▶ [Supplied material]:
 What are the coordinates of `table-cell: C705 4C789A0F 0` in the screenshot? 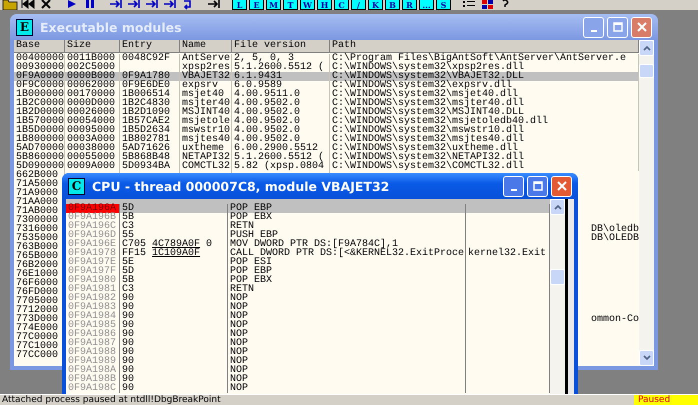 It's located at (167, 244).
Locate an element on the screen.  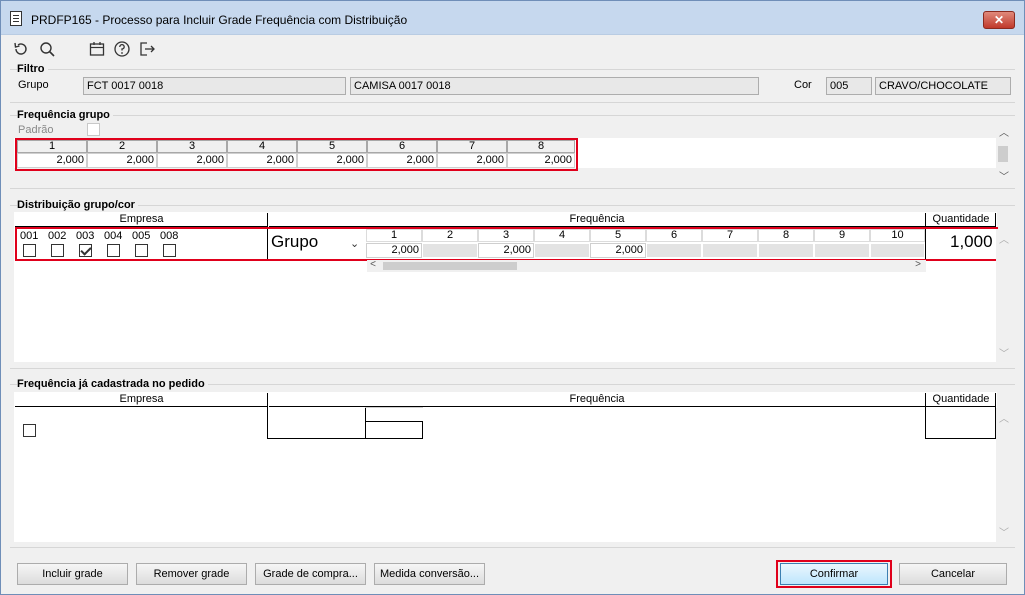
grupo-code-field: FCT 0017 0018 is located at coordinates (214, 86).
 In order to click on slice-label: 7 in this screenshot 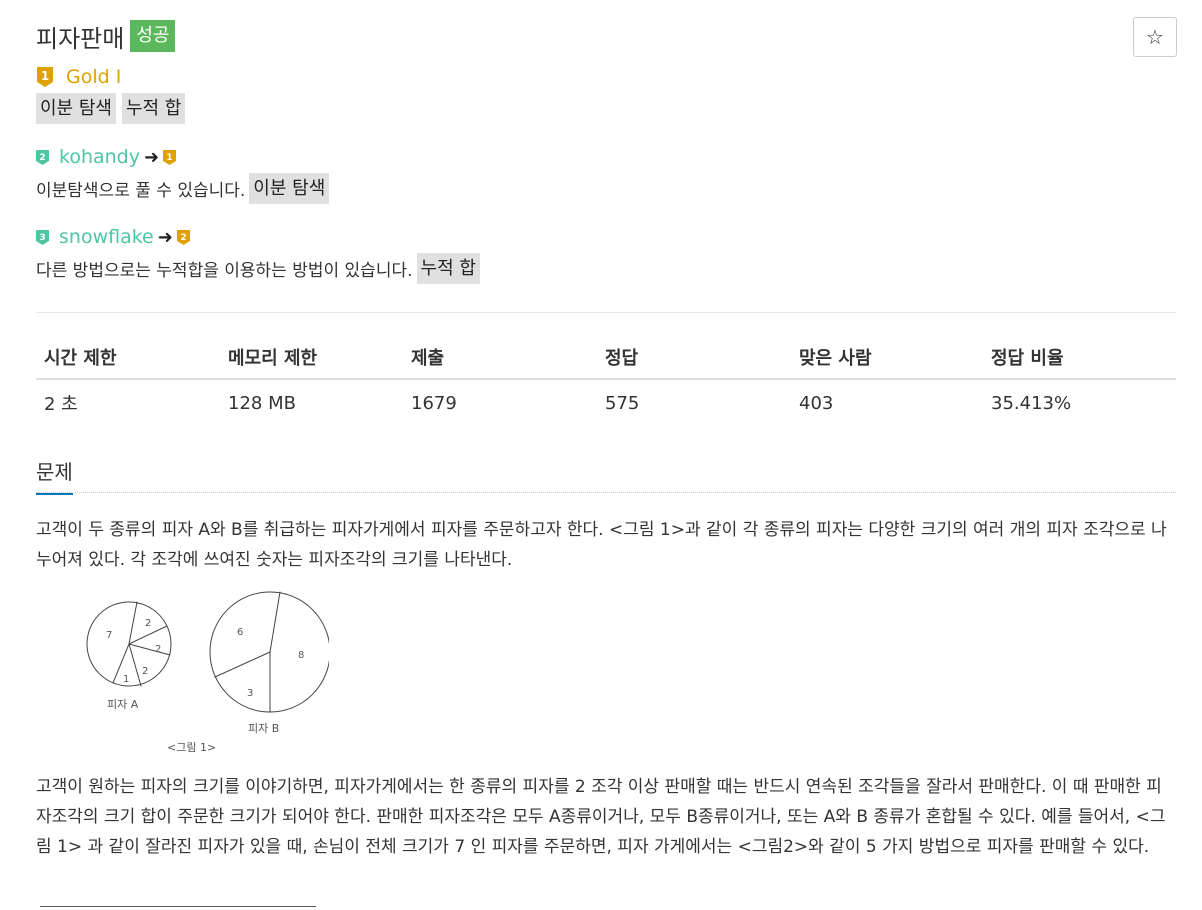, I will do `click(109, 636)`.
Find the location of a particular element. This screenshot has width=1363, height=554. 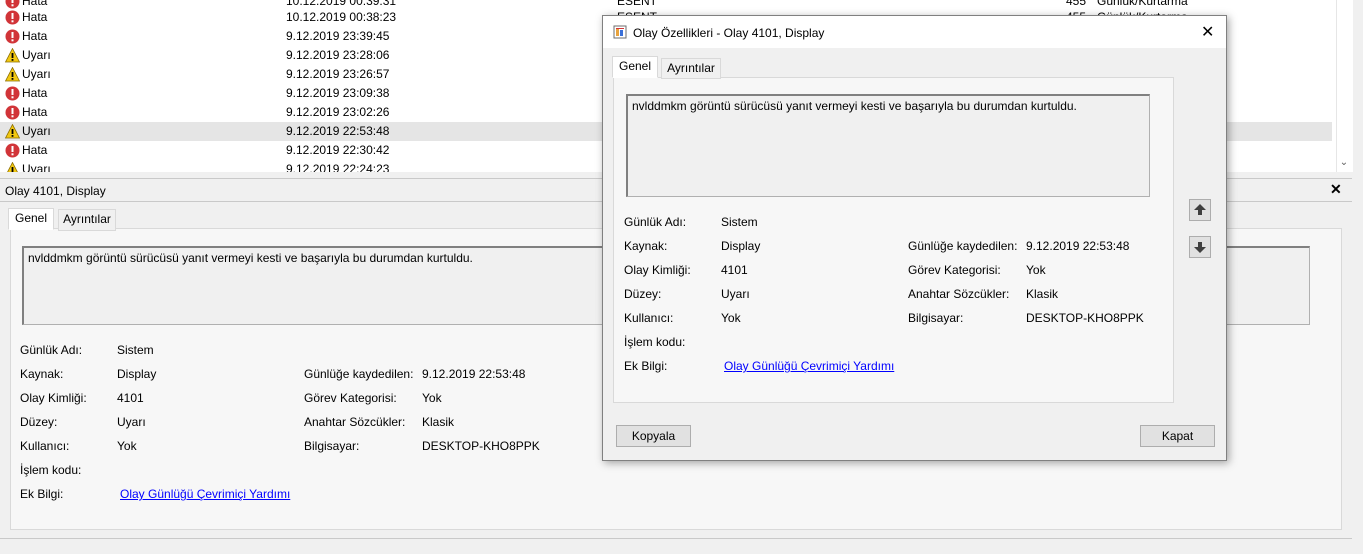

arrow-down-icon is located at coordinates (1200, 248).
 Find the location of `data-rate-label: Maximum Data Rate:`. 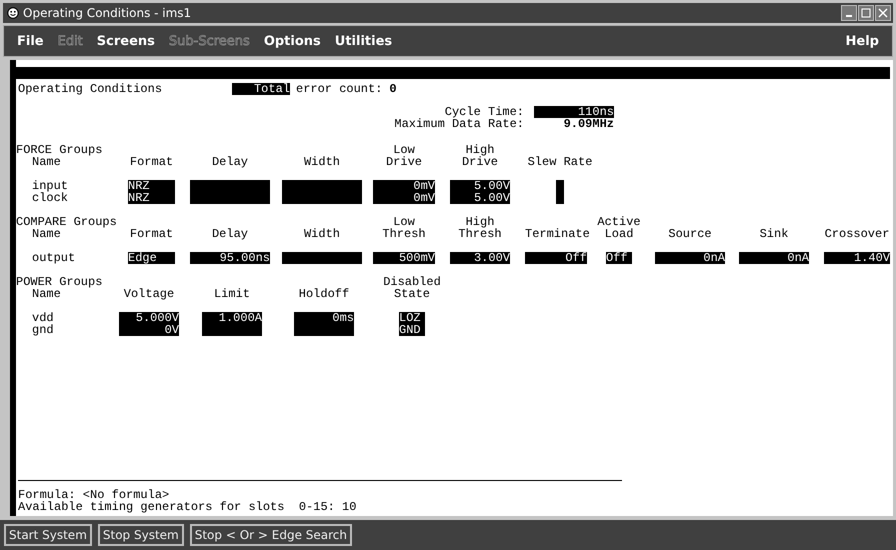

data-rate-label: Maximum Data Rate: is located at coordinates (459, 124).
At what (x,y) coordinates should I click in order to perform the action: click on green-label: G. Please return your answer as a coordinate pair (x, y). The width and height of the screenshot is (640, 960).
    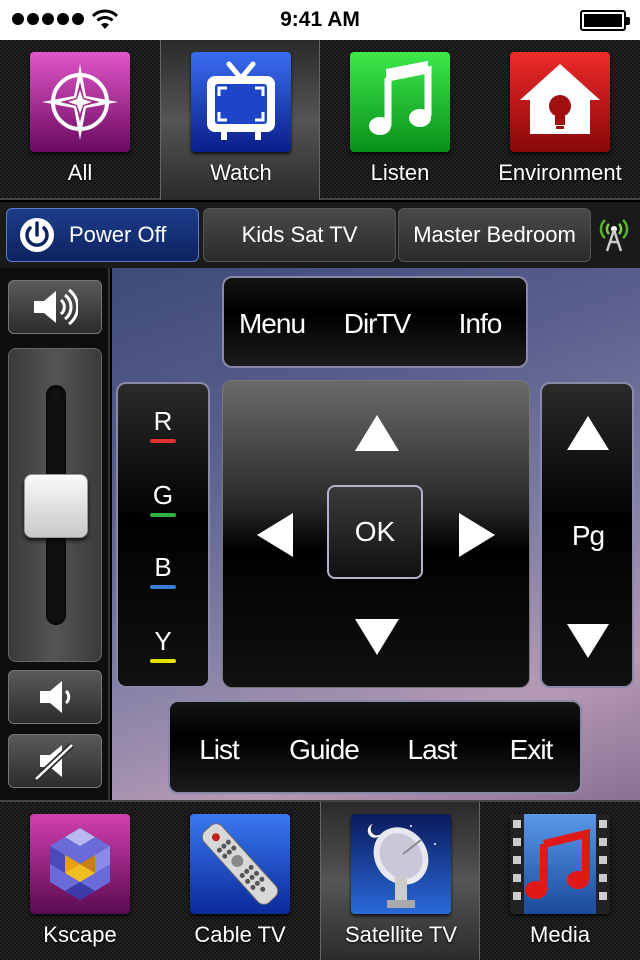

▶ [About this exercise]: Return the records word for word, starting at the line that contains "Find the location of a" and ending at the end of the records. Leave the pictures out of your answer.

▶ [Answer for the task]:
Find the location of a particular element. This screenshot has width=1363, height=554. 

arrow-down-icon is located at coordinates (1200, 248).
 Find the location of `data-rate-label: Maximum Data Rate:`. 

data-rate-label: Maximum Data Rate: is located at coordinates (459, 124).
At what (x,y) coordinates should I click in order to perform the action: click on green-label: G. Please return your answer as a coordinate pair (x, y). The width and height of the screenshot is (640, 960).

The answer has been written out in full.